Another very important activist was Thomas Clarkson (1760–1846), an evangelical Anglican who first became interested in the issue when he was at Cambridge in 1785. That year, he won a Latin essay competition with an essay called Is it lawful to enslave the unconsenting? His detailed research convinced him of the immorality and horrors of slavery. Next year he translated this essay into English under the title ‘An essay on the slavery and commerce of the human species, particularly the African’, translated from a Latin Dissertation. This essay was very influential in the foundation of the Committee for the Abolition of the Slave Trade soon after, in 1787. Also in that year, he wrote the pamphlet: A Summary View of the Slave Trade and of the Probable Consequences of Its Abolition. He was a most courageous opponent, since early that year, he was attacked in Liverpool by a gang of sailors who had been paid to assassinate him, and he barely escaped with his life.

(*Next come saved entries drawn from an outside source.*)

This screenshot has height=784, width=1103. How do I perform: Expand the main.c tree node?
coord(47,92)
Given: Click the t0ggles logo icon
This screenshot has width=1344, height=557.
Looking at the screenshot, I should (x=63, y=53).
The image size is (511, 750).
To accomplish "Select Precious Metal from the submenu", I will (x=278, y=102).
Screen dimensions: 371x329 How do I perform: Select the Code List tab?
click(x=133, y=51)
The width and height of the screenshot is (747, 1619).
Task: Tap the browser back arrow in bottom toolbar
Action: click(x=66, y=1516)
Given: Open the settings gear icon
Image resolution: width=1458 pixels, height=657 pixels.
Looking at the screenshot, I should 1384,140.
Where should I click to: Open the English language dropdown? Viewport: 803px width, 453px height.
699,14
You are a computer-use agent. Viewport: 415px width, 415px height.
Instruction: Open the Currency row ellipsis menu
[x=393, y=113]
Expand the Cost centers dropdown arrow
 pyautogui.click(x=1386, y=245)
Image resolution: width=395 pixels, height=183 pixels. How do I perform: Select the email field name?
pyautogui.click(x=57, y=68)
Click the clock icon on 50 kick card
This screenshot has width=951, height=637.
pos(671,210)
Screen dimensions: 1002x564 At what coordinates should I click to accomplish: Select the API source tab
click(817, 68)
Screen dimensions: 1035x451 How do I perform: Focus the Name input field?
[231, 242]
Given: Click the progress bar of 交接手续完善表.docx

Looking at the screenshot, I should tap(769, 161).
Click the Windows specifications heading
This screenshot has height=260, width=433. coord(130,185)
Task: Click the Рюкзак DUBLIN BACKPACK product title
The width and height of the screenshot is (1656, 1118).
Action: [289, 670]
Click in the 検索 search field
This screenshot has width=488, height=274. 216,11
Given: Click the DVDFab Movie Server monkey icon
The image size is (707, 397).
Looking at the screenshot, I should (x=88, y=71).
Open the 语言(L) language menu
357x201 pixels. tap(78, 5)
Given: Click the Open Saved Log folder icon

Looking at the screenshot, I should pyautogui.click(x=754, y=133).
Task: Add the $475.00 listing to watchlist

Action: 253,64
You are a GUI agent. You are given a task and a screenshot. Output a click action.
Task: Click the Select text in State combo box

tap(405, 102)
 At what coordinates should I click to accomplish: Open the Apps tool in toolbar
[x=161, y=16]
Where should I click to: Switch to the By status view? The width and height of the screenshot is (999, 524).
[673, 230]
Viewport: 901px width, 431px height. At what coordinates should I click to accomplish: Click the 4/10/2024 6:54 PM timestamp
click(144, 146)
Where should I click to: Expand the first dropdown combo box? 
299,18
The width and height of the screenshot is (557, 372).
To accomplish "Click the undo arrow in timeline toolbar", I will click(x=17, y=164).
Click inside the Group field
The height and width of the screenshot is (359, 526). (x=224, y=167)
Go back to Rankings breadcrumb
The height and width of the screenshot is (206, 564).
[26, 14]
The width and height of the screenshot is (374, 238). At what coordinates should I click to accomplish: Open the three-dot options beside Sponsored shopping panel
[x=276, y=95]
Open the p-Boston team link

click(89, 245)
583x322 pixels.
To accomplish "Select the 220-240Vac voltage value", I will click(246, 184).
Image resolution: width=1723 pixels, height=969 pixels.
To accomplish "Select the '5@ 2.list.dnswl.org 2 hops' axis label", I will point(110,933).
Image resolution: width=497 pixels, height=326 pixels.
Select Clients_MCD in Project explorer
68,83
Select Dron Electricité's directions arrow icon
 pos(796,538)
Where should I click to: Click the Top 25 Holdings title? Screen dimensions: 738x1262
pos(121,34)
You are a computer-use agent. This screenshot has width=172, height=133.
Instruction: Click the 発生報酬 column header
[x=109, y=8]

Sequel to anti-slave trade act

The 1807 Act for the Abolition of the Slave Trade didn’t actually abolish slavery, just trading in slaves. So Wilberforce’s campaign was not over. But as it stood, it allowed the British navy to declare slave-transporting ships as equivalent to pirates, and capture them to free the slaves and possibly execute the crew. This would be what Dr Sowell means by ‘Western Imperialism’. It was also an example of ‘imposing one’s morals on others’.

Related to this, the Stephen Spielberg film Amistad (1997), although dramatizing events connected with a real-life slave mutiny on a real ship by that name, accurately portrays a typical British navy officer, Captain Fitzgerald’s utter disgust for slavery. The movie ends with this captain finding the Lomboko Slave Fortress in Sierra Leone, Africa where the slaves had embarked, sending its crew of Royal Marines to capture the fort’s owners and liberate the captives, then blasting it to pieces with the ship’s cannon.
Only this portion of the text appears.